Он вынырнул с криком, снова ушел под воду, и я не сразу понял, что произошло. Проваливаясь и поднимаясь, он тянулся ко мне, и я, бросив управление, выхватил его к себе. Бурая, как железный сурик, вода лилась в катер, сынок всасывал сквозь зубы воздух, и я насильно уложил его на сиденье. Боже мой! Кровь ровно, как из огородного шланга, стекала с его искромсанной ступни, и когда я поднял ее выше, чтобы уменьшить кровотечение, в клочковатом разрезе засветилась пяточная кость. Сынок ты мой, сынок! Перед глазами у меня как живая возникла строчка из инструкции по оказанию первой помощи: «Особенно опасны даже небольшие потери крови у детей».
— Роберт! Роберт! Что случилось? Роберт, помогите же! — взывала на берегу дама, Дэзи надрывалась, аккомпанируя ей, Роберт исчез, и нас ветром загнало под кусты.
— Сейчас, сынок, сейчас… Просто ты напоролся на стекло… Сейчас, сынок, сейчас… Я тебя забинтую, и…
Зря я его утешал. Сынок сразу обмяк и заплакал до того безысходно, что я забыл, зачем полез в инструментальный ящик. Поскальзываясь на окровавленных сланях, я попробовал пережать ногу сынка вручную, но кровь из раны стекала ровно, без толчков, была она почти кирпичного цвета, и я, опомнившись, определил, что такое бывает при поражении вены, а это уже не столь опасно, как с артерией, но все-таки кровь нужно остановить и нужно как можно выше приподнять ногу.
— Роберт, где же вы, Роберт! Возьмите же одеколон, в несессере, надо промыть рану. — Слов у дамы было по-прежнему в избытке, но билось в них искреннее сострадание, и я сказал сынку:
— Сейчас, сынок, сейчас!.. Немножко забинтуемся — и в больницу.
— Очень больно, пап… Я не смогу….
— Ты все сможешь, сынок, ты еще как сможешь, — уговаривал я его, разыскав, наконец, пузырек с йодом и бинт, — ты сможешь… Вот… сейчас тебе будет прохладно. Это йод, понимаешь, йод…
Я весь йод вылил ему на ногу из горлышка, кровь закипела, покрылась по краям раны как бы песком, и сынок застонал, задергался так, что я еле его удержал.
— Сейчас, сынок, сейчас…
Катер болтался на волнах, острые ветки царапали спину, и бинт на ране намокал прежде, чем я успевал наложить очередной слой.
— Слушайте, — крикнул я блондинке, — у вас есть вата? Мне нужно много ваты!
— Одну минуточку! Роберт, Роберт, отнесите мальчику ваты!
— Дым… — сказал сынок, — дым…
Он задыхался, потому что мне было не до того, а нас тут, в кустах, окутало выхлопными газами собственного мотора.
— Сейчас, сынок, сейчас… Опусти немного ногу, чтобы тебя веткой не зацепило…
Я включил задний ход, мотор, конечно, сорвало с защелки, и винт с хрипом стал вылетать из воды, и пришлось перегнуться через сынка и упереться руками в кожух, и мы кое-как выдрались из кустов.
Я расстелил куртку на переднем сиденье, перенес туда сынка, уложил его на спину, сел за руль и ноги сынка разместил у себя на коленях.
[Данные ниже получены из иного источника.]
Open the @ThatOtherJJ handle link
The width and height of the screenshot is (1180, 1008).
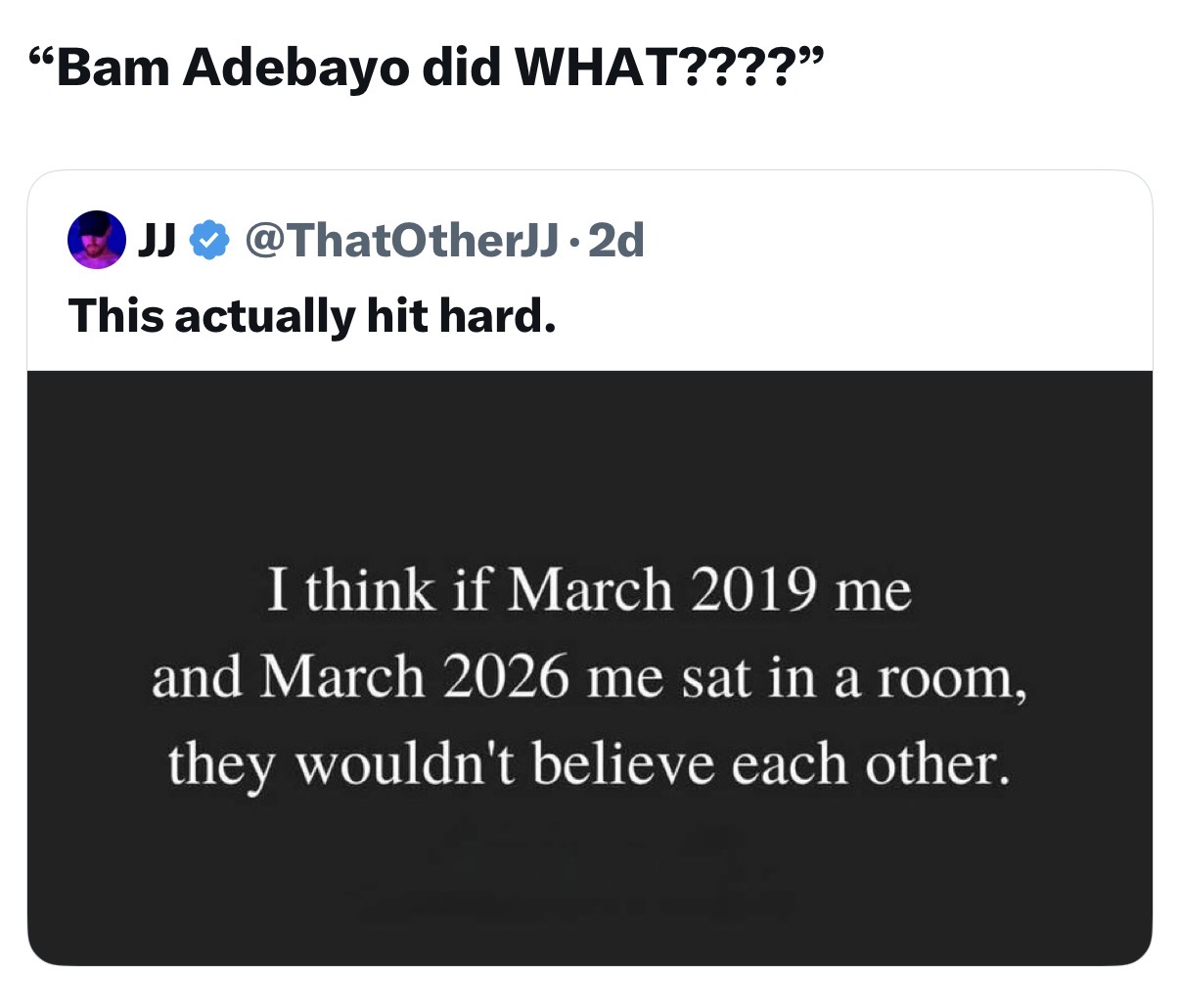click(x=403, y=239)
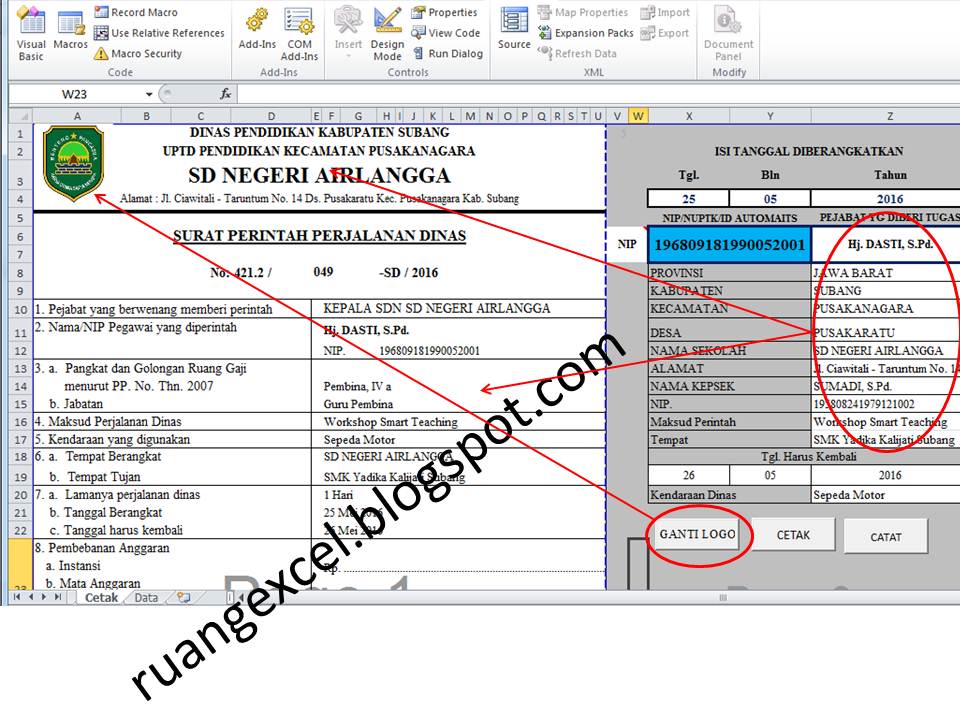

Кровь все капала сквозь повязку, и потом, по дороге до города, брюки мои промокли.
— Сейчас, сынок, сейчас…
На берегу появился Роберт, замахал белым пакетом. Я подошел поближе, но он топтался там, не решаясь ступить в воду.
— Да что ты мнешься! В твоих мокроступах по минам ходить, а не то что по стеклу! Столкни катер — и живо!
Он распластался животом на носовой палубе, но я не стал ждать, пока он доберется до кокпита. Мелькнули на повороте палатки, блондинка с болонкой и валуны, катер стал выходить на глиссирование, и Роберт тяжело перевалился через меня.